AVUI A POL

Gol Sur per Fran Sánchez Alaminos

Recuerdos de la calle Lleida

Hay una calle en Barcelona de la cual conservo en mi memoria multitud de recuerdos, casi todos ellos buenos. El primero de, ver pasar en el año 1982 y a toda pastilla en dirección hacia la Avenida del Paralelo el "Papamóvil" que transportaba a Juan Pablo II. Después de éste hubieron otros muchos. La mayoría de aquel adolescente perico que fuí y que asistía entonces en sábados alternos a ver partidos de baloncesto al pabellón municipal que existía en aquella calle. Ni tenía entonces ni tengo ahora una especial afición por el deporte de la canasta. Sin embargo tenía y conservo todavía una absoluta devoción por todo lo que acontece alrededor del Espanyol. Aquellos encuentros en los 80 en el Palacio de los Deportes eran parte de todo aquello.

Hemos conocido la noticia divulgada por Seccions Deportives Espanyol del regreso del baloncesto perico a nuestro particular universo blanquiazul. Con motivo de ello las redes sociales hierven ante el acontecimiento.

Ha sido leer el post de anuncio de la puesta en marcha de la sección deportiva y mi mente automáticamente me ha llevado hasta el asiento color rojo y forma de huevo que ocupaba en el ya desaparecido histórico Pabellón de los Deportes de Barcelona de la Calle Lleida.

Allí, los que disfrutamos de aquellos encuentros, recordamos el ambientazo y la tremenda concurrencia que allí congregaba el equipo perico. Era el Espanyol de baloncesto el equipo de la ACB que mayor afluencia congregaba en sus gradas. La cifra siempre basculaba entre los cinco y los ocho mil espectadores. Una auténtica bestialidad en aquel tiempo de incipiente consolidación del deporte de la canasta en el ámbito nacional, repleta la competición de canchas de minúscula capacidad, incluídas la de los grandes. Me refiero esencialmente al referirme a ellos, evidentemente, al Joventut de Badalona.

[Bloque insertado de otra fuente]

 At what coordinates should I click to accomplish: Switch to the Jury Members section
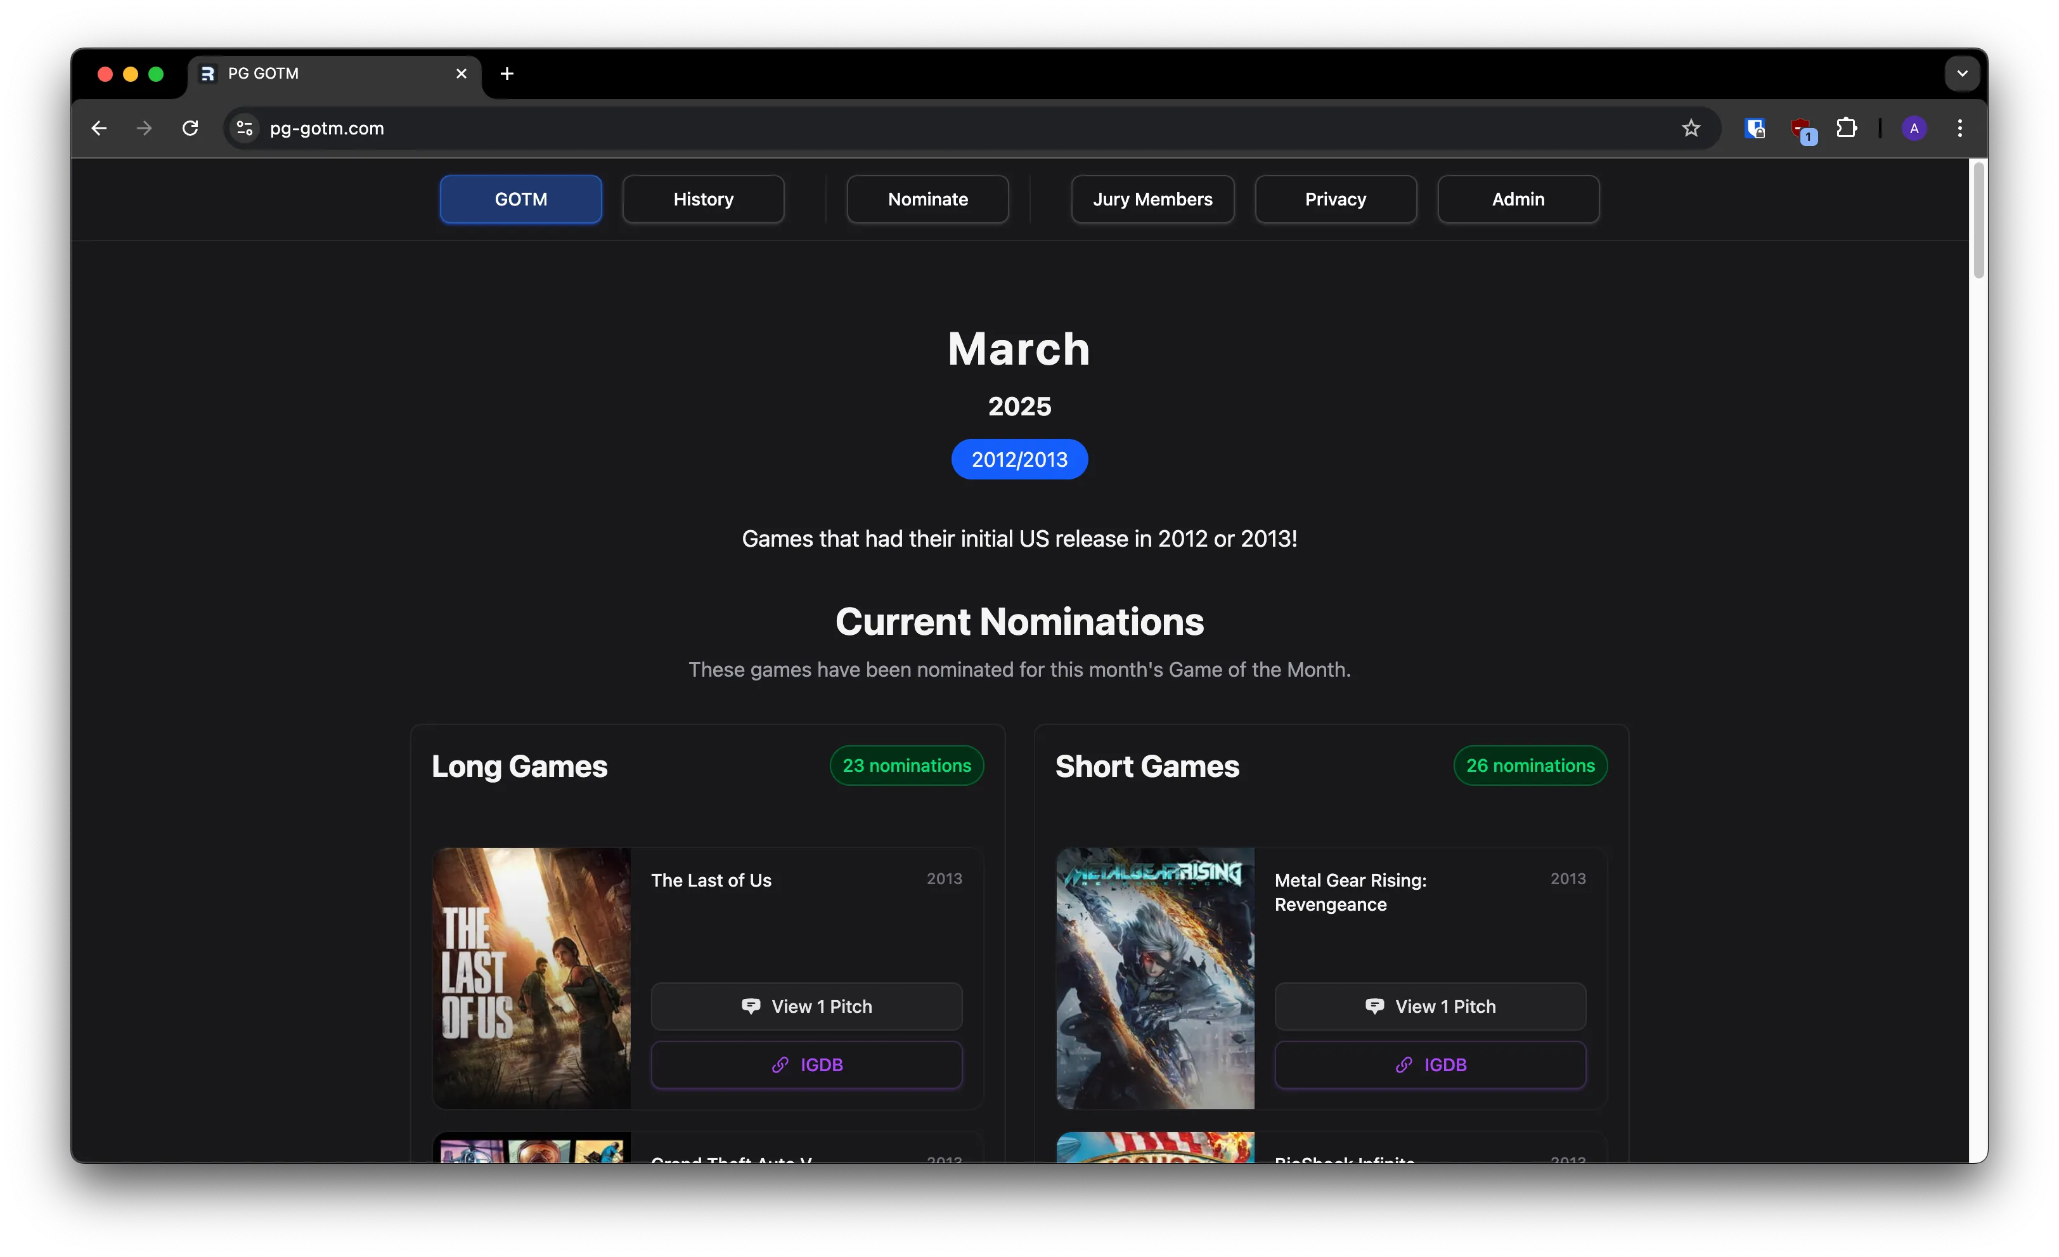click(1152, 199)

La suma de una dirección ejecutiva sobresaliente comandada por Barnola, una gestión técnica brillante por técnicos como Gol, un elenco de jugadores comprometidos como Albert Illa, Pepe Collins, Galcerán, Cervantes, el malogrado Mike Phillips y tantos otros como una grada que hervía los sábados por la tarde cada quince días, convertía la pista blanquiazul en un fortín. La suma de todos los elementos descritos llenaron de gestas deportivas, éxitos y orgullo. Allí y entonces se escribieron páginas brillantes de historia espanyolista.

Después de todo aquello llegaron, como de costumbre, las estrecheces económicas. Después de aquello surgió un engendro denominado Gin MG Sarrià. Se rumoreaba que la denominación Espanyol no era del interés comercial del patrocinador. Aquel cambio de denominación fue preludio y motivo de mi deserción de la sección y además de la mía de casi todos los demás. Posiblemente aquello también fue laboratorio y ensayo de un hipotético cambio de denominación del Club. Craso error.

Allí no quedó nadie y poco tiempo después por no quedar, ni quedó la licencia federativa que cambió de manos, nombre y colores.

A pesar de todo esto último, recuerdos que también vinieron hasta mi cabeza, me ha llenado de alegría que el baloncesto espanyolista no sea exclusivamente cosa del pasado sino desde hoy lo vuelva a ser del presente y esperemos de un largo y prolífico futuro.

Seccions Deportives Espanyol no es -al menos de momento- RCDE, pero sí que es sentimiento espanyolista, perico, heredero del espíritu fundacional del RCD Espanyol y por tanto inequívocamente parte emocional del patrimonio común del Espanyol. Enhorabuena por éste último éxito.